Interactions between bighorn sheep and domestic sheep remained a large focus of the council. Dr. Maggie Highland with the U.S. Department of Agriculture’s Animal Research Service shared tremendous news that after years of taking wildlife nasal swabs, her lab has found mycoplasma ovipneumoniae (movi) in deer and buffalo, with possible additional species to be announced soon. This research alone holds the potential to significantly change the existing policies in Washington, D.C., that give wild sheep preference over domestic sheep and have led to the wrongful loss of many domestic sheep allotments and producers’ livelihoods.

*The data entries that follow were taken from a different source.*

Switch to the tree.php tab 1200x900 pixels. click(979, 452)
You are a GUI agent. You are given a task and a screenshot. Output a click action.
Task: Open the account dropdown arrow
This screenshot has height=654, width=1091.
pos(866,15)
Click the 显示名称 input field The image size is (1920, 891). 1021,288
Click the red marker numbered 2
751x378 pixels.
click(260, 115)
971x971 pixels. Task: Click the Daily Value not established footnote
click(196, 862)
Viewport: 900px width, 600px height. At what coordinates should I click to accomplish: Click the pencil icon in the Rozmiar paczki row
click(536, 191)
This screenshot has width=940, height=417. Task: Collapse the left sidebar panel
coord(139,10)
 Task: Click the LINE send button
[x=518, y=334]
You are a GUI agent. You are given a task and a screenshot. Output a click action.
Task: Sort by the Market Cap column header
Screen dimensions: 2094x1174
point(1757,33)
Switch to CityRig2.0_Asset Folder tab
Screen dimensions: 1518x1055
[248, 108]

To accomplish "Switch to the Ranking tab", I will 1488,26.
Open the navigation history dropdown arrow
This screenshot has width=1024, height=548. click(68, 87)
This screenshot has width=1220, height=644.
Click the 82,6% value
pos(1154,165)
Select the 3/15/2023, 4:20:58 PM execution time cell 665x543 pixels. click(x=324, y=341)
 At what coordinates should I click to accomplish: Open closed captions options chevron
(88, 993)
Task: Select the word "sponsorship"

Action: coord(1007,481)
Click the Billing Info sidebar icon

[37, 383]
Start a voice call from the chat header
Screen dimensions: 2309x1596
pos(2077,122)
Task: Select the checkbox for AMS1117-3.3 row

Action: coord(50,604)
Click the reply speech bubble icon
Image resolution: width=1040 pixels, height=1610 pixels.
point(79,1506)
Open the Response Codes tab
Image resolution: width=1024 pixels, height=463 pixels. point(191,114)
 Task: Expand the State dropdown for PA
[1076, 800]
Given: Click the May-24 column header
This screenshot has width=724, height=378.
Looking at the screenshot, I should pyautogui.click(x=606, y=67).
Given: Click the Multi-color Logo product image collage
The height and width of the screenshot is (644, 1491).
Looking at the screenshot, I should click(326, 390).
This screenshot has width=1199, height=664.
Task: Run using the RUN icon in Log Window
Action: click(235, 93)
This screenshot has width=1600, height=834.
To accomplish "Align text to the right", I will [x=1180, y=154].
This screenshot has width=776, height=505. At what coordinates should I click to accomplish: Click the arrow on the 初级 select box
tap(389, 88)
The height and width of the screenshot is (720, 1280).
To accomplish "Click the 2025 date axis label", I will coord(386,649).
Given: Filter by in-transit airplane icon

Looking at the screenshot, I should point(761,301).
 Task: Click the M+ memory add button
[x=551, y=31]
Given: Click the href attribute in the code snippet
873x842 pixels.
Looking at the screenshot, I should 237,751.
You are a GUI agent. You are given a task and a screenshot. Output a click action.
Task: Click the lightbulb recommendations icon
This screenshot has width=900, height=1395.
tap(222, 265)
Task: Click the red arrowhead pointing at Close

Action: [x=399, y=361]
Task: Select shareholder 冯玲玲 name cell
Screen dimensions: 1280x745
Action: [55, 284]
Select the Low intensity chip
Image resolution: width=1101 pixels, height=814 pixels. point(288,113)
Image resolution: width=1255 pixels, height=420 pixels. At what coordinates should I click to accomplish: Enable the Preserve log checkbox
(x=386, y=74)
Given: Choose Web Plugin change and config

Predator control was also top of mind for sheep producers, as USDA Under Secretary of Marketing and Regulatory Programs Greg Ibach announced the new deputy administrator for USDA Wildlife Services at the executive board meeting on Wednesday. Janet Bucknall began with USDA/Animal and Plant Health Inspection Service/Animal Damage Control in 1987 and comes into this position after serving as the Eastern Regional Director for Wildlife Services. Regarding the use of the M-44 sodium cyanide device, Wildlife Services announced a revised label that resolves the antidote requirement and the establishment of a variance process to use the M-44 between 0.5 and 0.25 of a mile from any occupied residence, in certain instances. 

In coordination with the Public Lands Council, PLC president Dave Eliason discussed the group’s continued efforts to amend the restrictive sage grouse plans through the Bureau of Land Management and Forest Service. In addition, PLC was able to realize tremendous success in the review of and reduction of several monument designations by the prior administration.

ASI is a founding member of PLC and the relationship has been a tremendous value to sheep producers across the west as PLC celebrates its 50th year.